In short, the electrons of the atoms in the atomizer can be promoted to higher orbitals (excited state) for a short period of time (nanoseconds) by absorbing a defined quantity of energy (radiation of a given wavelength). This amount of energy, i.e., wavelength, is specific to a particular electron transition in a particular element. In general, each wavelength corresponds to only one element, and the width of an absorption line is only of the order of a few picometers (pm), which gives the technique its elemental selectivity. The radiation flux without a sample and with a sample in the atomizer is measured using a detector, and the ratio between the two values (the absorbance) is converted to analyte concentration or mass using the Beer-Lambert Law.
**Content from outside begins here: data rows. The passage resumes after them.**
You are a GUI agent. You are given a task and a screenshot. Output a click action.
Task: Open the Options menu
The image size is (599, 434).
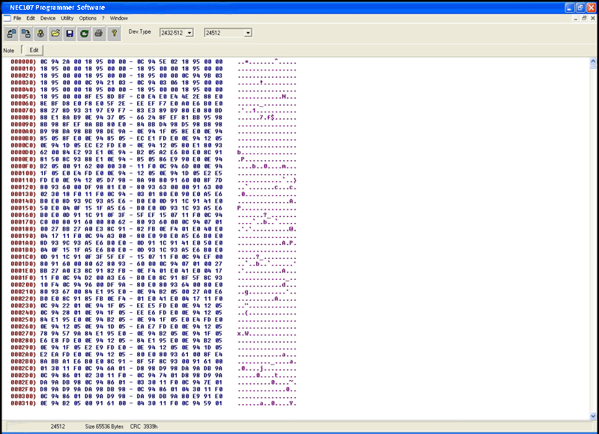coord(88,17)
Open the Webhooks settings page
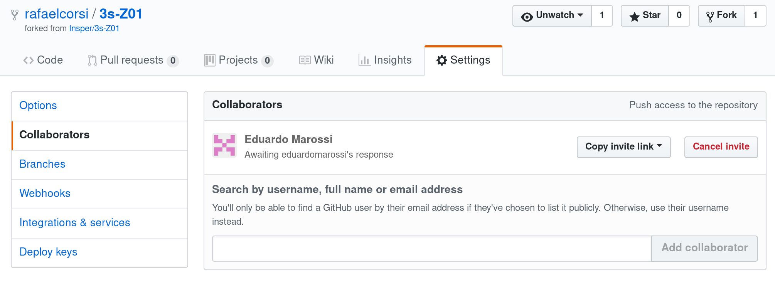Screen dimensions: 775x286 45,193
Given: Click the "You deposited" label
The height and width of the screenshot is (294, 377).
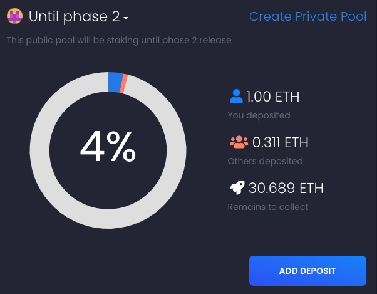Looking at the screenshot, I should (259, 115).
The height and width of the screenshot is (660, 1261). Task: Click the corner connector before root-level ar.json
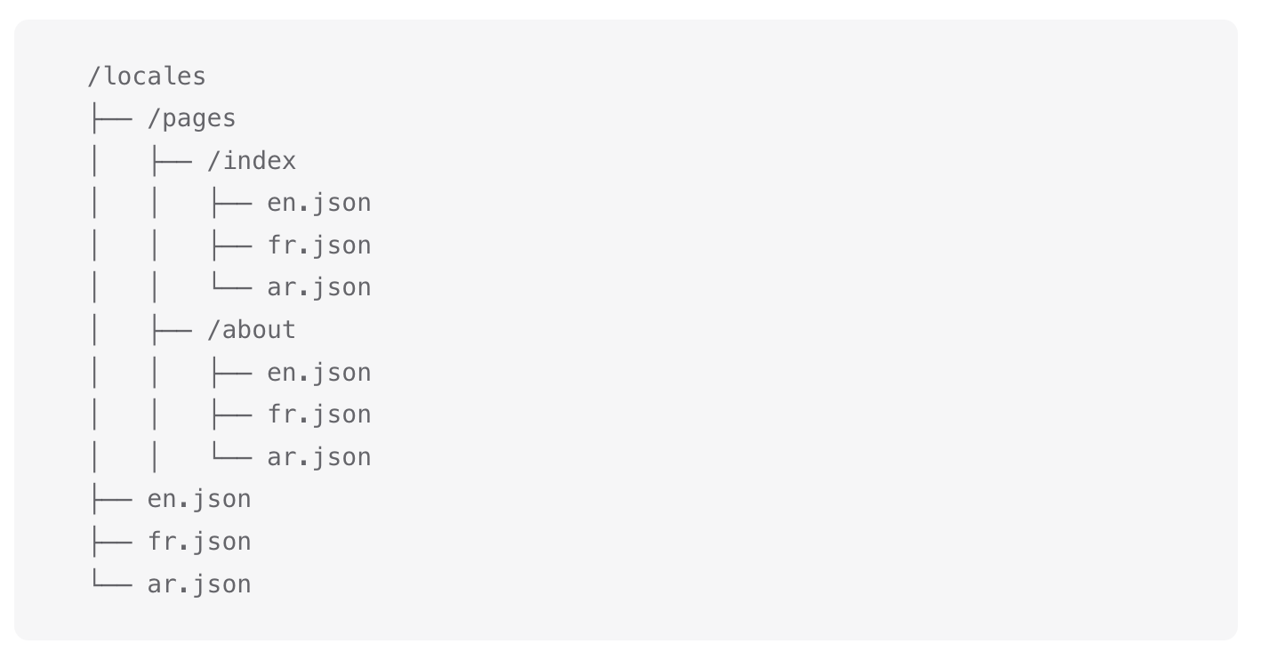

n order to analyze a sample for its atomic constituents, it has to be atomized. The atomizers most commonly used nowadays are flames and electrothermal (graphite tube) atomizers. The atoms should then be irradiated by optical radiation, and the radiation source could be an element-specific line radiation source or a continuum radiation source. The radiation then passes through a monochromator in order to separate the element-specific radiation from any other radiation emitted by the radiation source, which is finally measured by a detector.
Atomizers
Atomizers
The atomizers most commonly used nowadays are (spectroscopic) flames and electrothermal (graphite tube) atomizers. Other atomizers, such as glow-discharge atomization, hydride atomization, or cold-vapor atomization might be used for special purposes.
Flame atomizers
The oldest and most commonly used atomizers in AAS are flames, principally the air-acetylene flame with a temperature of about 2300 °C and the nitrous dioxide system (N2O)-acetylene flame with a temperature of about 2700 °C. The latter flame, in addition, offers a more reducing environment, being ideally suited for analytes with high affinity to oxygen.
Liquid or dissolved samples are typically used with flame atomizers. The sample solution is aspirated by a pneumatic analytical nebulizer, transformed into an aerosol, which is introduced into a spray chamber, where it is mixed with the flame gases and conditioned in a way that only the finest aerosol droplets (< 10 μm) enter the flame. This conditioning process is responsible that only about 5% of the aspirated sample solution reaches the flame, but it also guarantees a relatively high freedom from interference.
On top of the spray chamber is a burner head that produces a flame that is laterally long (usually 5–10 cm) and only a few mm deep. The radiation beam passes through this flame at its longest axis, and the flame gas flow-rates may be adjusted to produce the highest concentration of free atoms. The burner height may also be adjusted, so that the radiation beam passes through the zone of highest atom cloud density in the flame, resulting in the highest sensitivity.
The processes in a flame include the stages of desolvation (drying) in which the solvent is evaporated and the dry sample nano-particles remain, vaporization (transfer to the gaseous phase) in which the solid particles are converted into gaseous molecule, atomization in which the molecules are dissociated into free atoms, and ionization where (depending on the ionization potential of the analyte atoms and the energy available in a particular flame) atoms may be in part converted to gaseous ions.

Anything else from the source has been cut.